> _AVAILABLE RECORDS_
⁂

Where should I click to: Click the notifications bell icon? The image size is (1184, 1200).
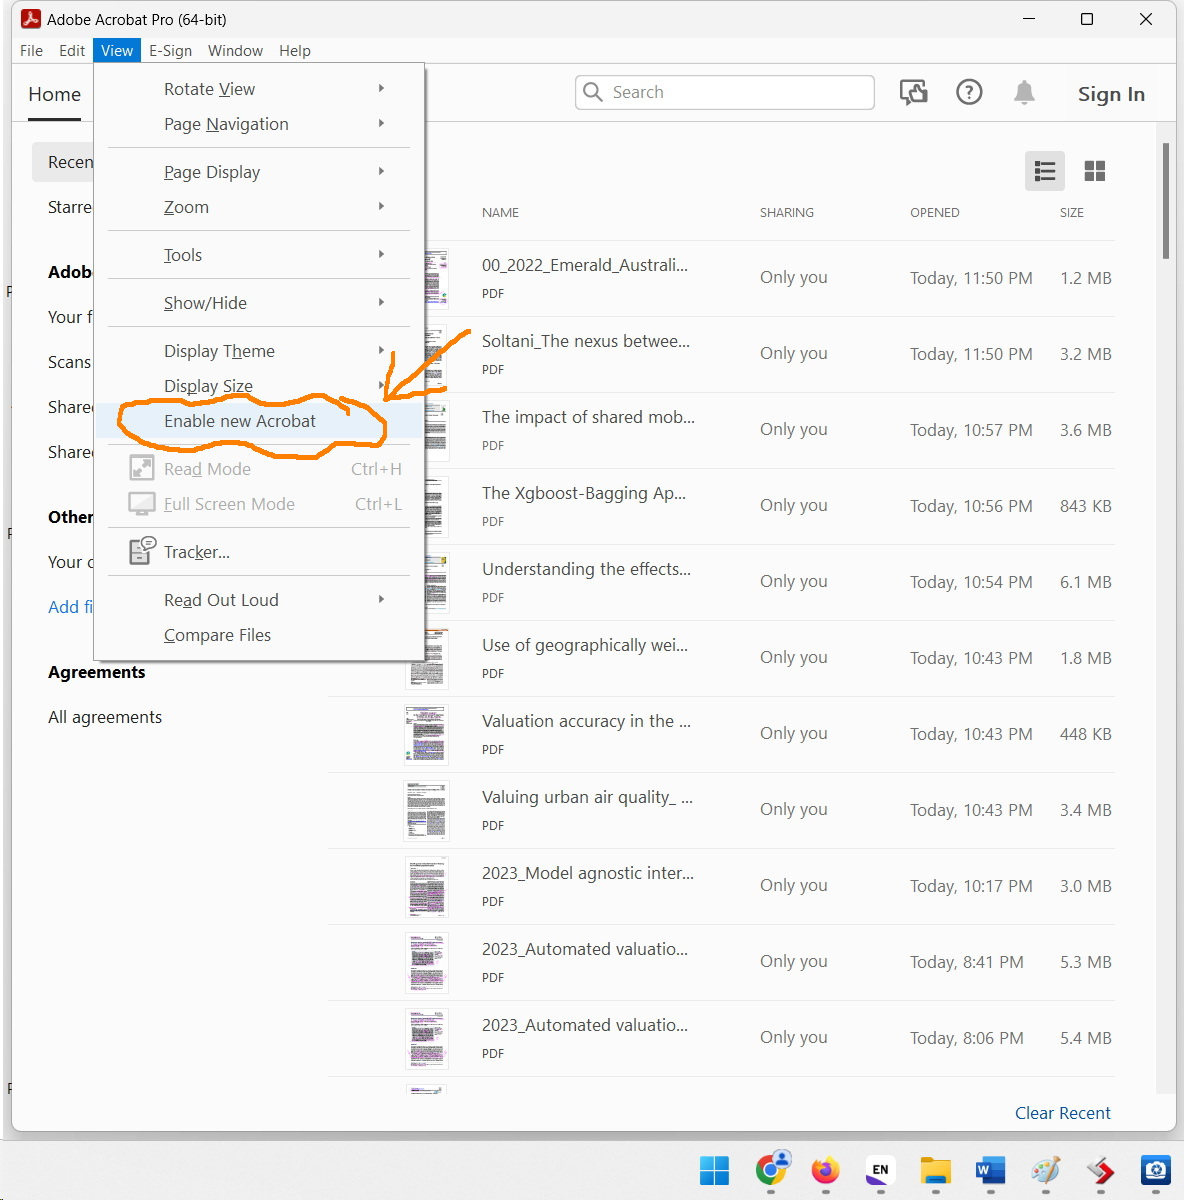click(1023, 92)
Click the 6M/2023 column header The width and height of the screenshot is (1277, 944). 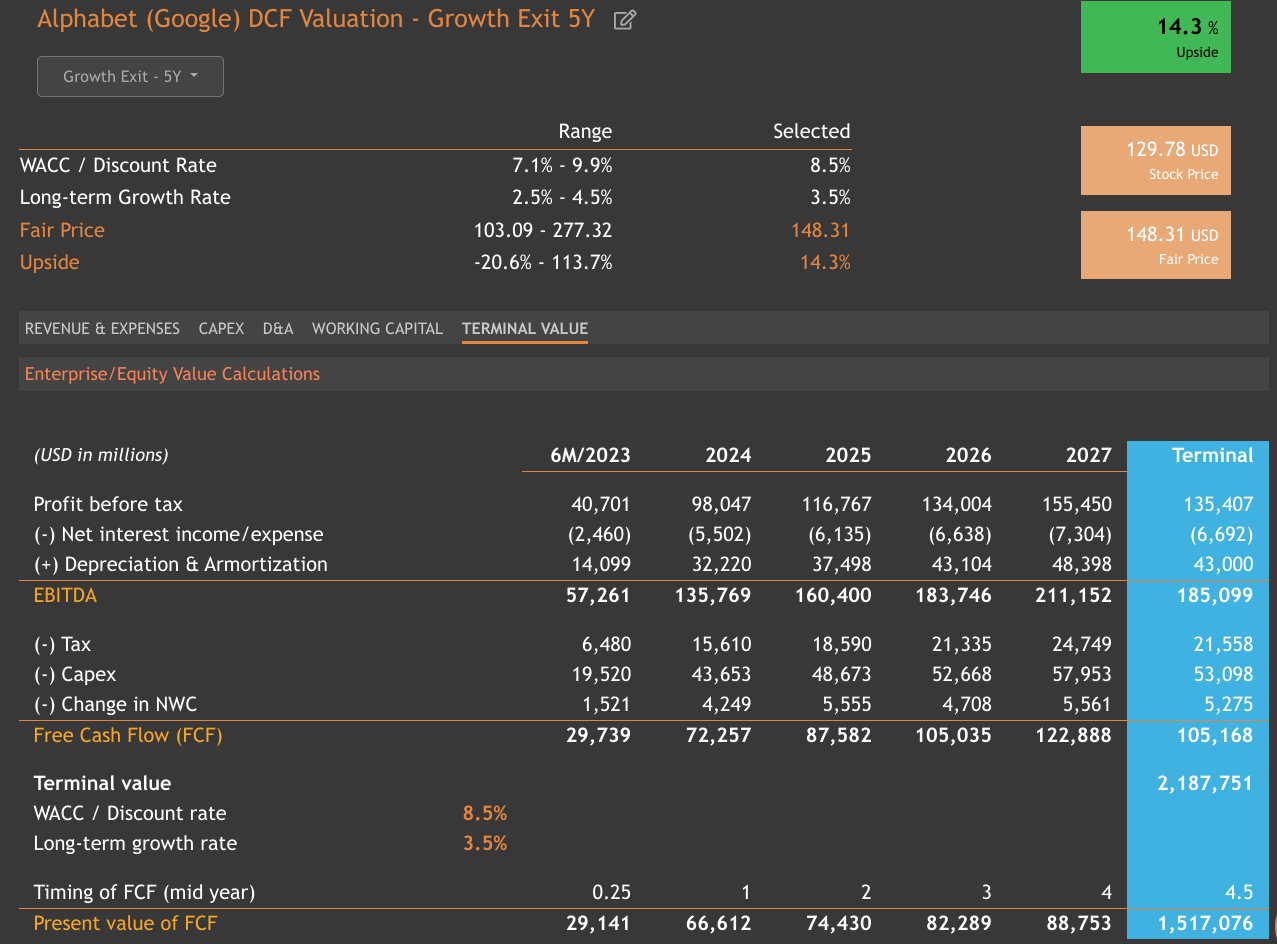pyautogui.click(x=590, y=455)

⁂

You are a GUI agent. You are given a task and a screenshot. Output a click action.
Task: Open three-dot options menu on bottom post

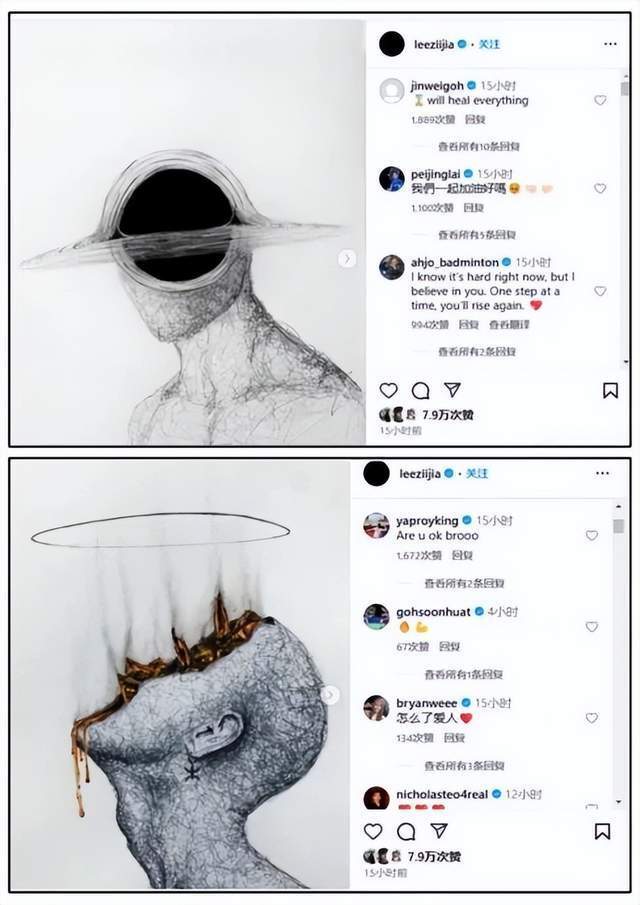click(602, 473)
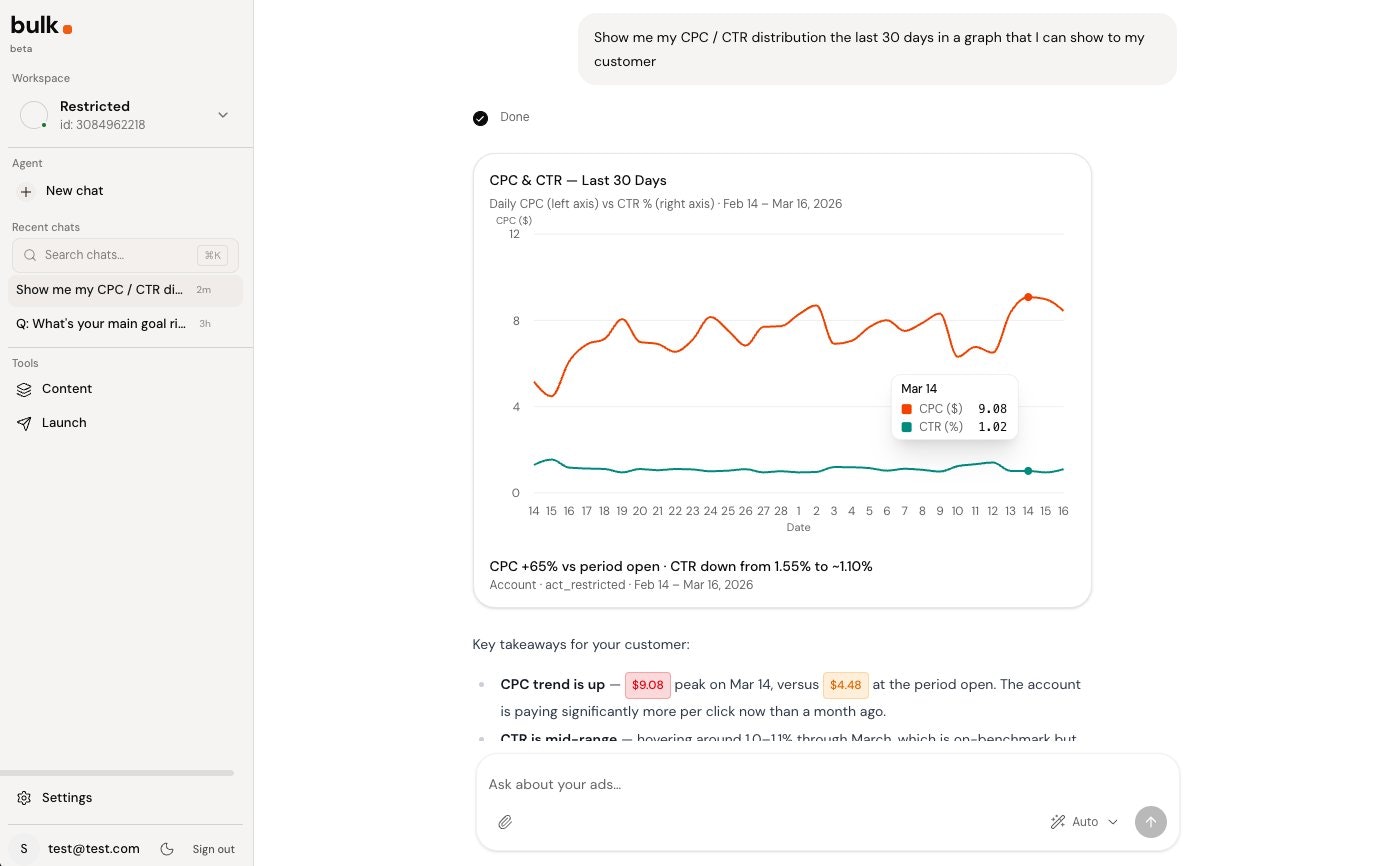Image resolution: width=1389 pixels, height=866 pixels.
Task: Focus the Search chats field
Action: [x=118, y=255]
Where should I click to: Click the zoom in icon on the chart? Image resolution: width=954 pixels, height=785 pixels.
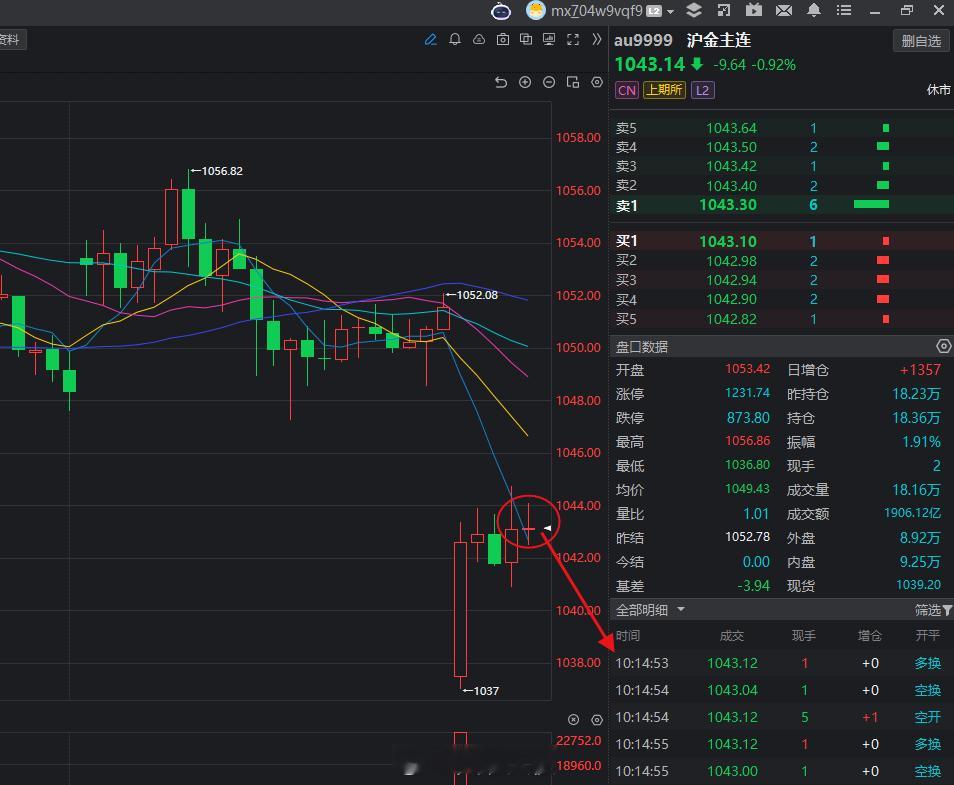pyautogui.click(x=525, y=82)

⁂

> _PROBLEM STATEMENT_
From the data above, copy out every line without changes from the line with "Where should I click to: Click the zoom" to the line with "pyautogui.click(x=525, y=82)", including both of those lines. Leave the pictures out of your copy.

> _RESULT FOR THIS EXERCISE_
Where should I click to: Click the zoom in icon on the chart? Image resolution: width=954 pixels, height=785 pixels.
pyautogui.click(x=525, y=82)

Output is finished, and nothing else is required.